» TASKS FOR THIS EXERCISE
a) Name every person the Afghanistan and television passage mentions by name.
b) Copy word for word the part of the Afghanistan and television passage that opens with the words containing "Those of my" and closes with "in the world.".
c) Continue the Afghanistan and television passage, starting after its final sentence.

» SOURCE PASSAGE
━━━━━━━━━━━━━━━━━━━━━━━━━━━━━━

While they surely are not taking any cues from General Hillier's perspective, nevertheless President Obama's military advisers and leaders in Afghanistan await his decision on whether to commit as many as 40,000 additional troops in a foreign war over which the outcome is at best tenuous. Canada's political leaders are already committed to a complete withdrawal of our fighting commitments by early 2011.

On Afghanistan, General Hillier's autobiography exposes failures, lapses and omissions from the United Nations, NATO, and Canada's political and bureaucratic leaders. Hopefully, if nothing else, it will enhance and further focus debate to ensure our country's total and unequivocal departure from the war as promised by February 2011, regardless of the pressures and suasion others may be contemplating.

Canada may be beholding to the United-States for most of its international standing; but not on this one.

Monday, October 19, 2009

YOU CAN'T DO THAT ON TELEVISION

Those of my generation will recall the Ottawa produced international phenomenon teen television program "You Can't Do That On Television" which, apparently more than 30 years later, is still broadcast in re-run somewhere in the world.

Lest I digress, among many others, the program introduced then 12-year-old, Alanis Morrissette to her first North American audience before she eventually developed into an international music super-star in the 1990's.

The events of the last few days pertaining to the six year old Colorado youngster who will forever be known as "Balloon Boy" for the alleged hoax concocted by his parents and perhaps others (including some in the media), got me to thinking about the evolution of the mass media in the shaping of our North American culture in the Twenty First Century.

━━━━━━━━━━━━━━━━━━━━━━━━━━━━━━

» SUPPLIED DATA
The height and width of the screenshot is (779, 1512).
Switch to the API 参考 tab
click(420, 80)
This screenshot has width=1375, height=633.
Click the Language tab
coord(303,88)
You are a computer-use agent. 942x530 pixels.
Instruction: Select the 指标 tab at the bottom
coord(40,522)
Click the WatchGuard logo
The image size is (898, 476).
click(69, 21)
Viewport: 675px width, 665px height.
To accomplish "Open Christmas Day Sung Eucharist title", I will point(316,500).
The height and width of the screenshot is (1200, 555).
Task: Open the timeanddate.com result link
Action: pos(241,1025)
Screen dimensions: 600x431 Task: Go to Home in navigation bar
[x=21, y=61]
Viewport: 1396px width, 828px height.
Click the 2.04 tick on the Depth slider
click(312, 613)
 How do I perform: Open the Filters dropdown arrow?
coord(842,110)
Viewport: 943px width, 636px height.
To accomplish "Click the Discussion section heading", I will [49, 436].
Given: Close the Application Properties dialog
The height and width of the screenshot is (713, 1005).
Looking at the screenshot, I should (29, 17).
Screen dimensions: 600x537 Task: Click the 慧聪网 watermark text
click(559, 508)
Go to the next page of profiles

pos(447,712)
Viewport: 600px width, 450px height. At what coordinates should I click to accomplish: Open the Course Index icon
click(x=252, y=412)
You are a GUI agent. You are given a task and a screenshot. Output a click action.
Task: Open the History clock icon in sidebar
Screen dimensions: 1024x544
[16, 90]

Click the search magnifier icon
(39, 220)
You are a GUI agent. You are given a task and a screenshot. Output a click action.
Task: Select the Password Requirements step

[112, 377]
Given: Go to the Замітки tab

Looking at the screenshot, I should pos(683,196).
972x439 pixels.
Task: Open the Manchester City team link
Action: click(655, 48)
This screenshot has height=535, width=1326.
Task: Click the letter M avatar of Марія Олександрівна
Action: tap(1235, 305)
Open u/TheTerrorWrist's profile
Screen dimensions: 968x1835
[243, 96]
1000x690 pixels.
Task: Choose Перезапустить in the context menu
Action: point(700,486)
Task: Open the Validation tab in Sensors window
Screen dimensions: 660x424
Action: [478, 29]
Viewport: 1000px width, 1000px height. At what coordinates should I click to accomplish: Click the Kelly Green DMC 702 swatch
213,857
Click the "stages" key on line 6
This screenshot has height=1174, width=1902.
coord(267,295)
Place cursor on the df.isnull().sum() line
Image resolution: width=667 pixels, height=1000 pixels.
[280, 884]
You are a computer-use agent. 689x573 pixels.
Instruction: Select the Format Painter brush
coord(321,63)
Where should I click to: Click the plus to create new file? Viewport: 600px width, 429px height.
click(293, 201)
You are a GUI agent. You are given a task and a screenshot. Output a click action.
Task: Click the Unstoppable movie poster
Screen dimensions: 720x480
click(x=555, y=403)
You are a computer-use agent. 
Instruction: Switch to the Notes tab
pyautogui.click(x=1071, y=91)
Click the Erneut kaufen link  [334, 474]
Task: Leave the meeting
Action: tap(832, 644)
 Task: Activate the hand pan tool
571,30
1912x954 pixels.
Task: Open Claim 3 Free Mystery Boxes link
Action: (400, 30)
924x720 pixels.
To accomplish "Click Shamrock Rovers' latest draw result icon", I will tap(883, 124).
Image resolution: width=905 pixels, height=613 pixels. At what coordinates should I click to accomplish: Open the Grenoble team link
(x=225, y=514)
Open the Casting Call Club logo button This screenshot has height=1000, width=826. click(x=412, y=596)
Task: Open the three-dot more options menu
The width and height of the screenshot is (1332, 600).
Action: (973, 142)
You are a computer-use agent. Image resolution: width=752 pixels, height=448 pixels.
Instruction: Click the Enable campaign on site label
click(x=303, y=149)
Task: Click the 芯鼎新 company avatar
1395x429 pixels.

━━━━━━━━━━━━━━━━━━━━━━━━━━━━━━

» ANSWERS TO THIS EXERCISE
a) General Hillier, President Obama, Alanis Morrissette

b)
Those of my generation will recall the Ottawa produced international phenomenon teen television program "You Can't Do That On Television" which, apparently more than 30 years later, is still broadcast in re-run somewhere in the world.

c)
Quite unlike in the infancy of what we now call "Reality Television", the blurring of the legitimate lines and demarcations between and amongst "real", "honest", "staged", "promotion" and you may now add "hoax" to the roster have essentially been eliminated. And...the media, a trade with which I was closely associated for well more than 35 years is as much to blame, as is North America's insatiable appetite to be entertained at whatever the cost.

There is a certain nebulosity to abandoning ones journalistic integrity to the slow, cancerous, scandalous and nefarious encroachment of "info-tainment". Last weekend's "Balloon Boy" incident and subsequent revelations in the United States though illustrate the ever sharpening contrast between money spent to fuel a family's desire (for whatever reason) for fame or/and infamy and the legitimate pursuit of truth, or a least a shred of truth, over injustice. One would not have to look very far afield from where National, State and Local authorities of (in last week's case) Colorado likely wasted millions of dollars on Thursday's search and subsequent investigation; to find many other six year old and their families who truly are in need of assistance and sustenance...and about whom the media pays little, if any attention.

This is not just a symptom in the United States, nor is it rare anymore and increasingly anywhere for the media to have abandoned the myth of its sacred role and the obligations with which it was bestowed by the democratic institutions we cherish and are apparently ready and willing to defend to the death.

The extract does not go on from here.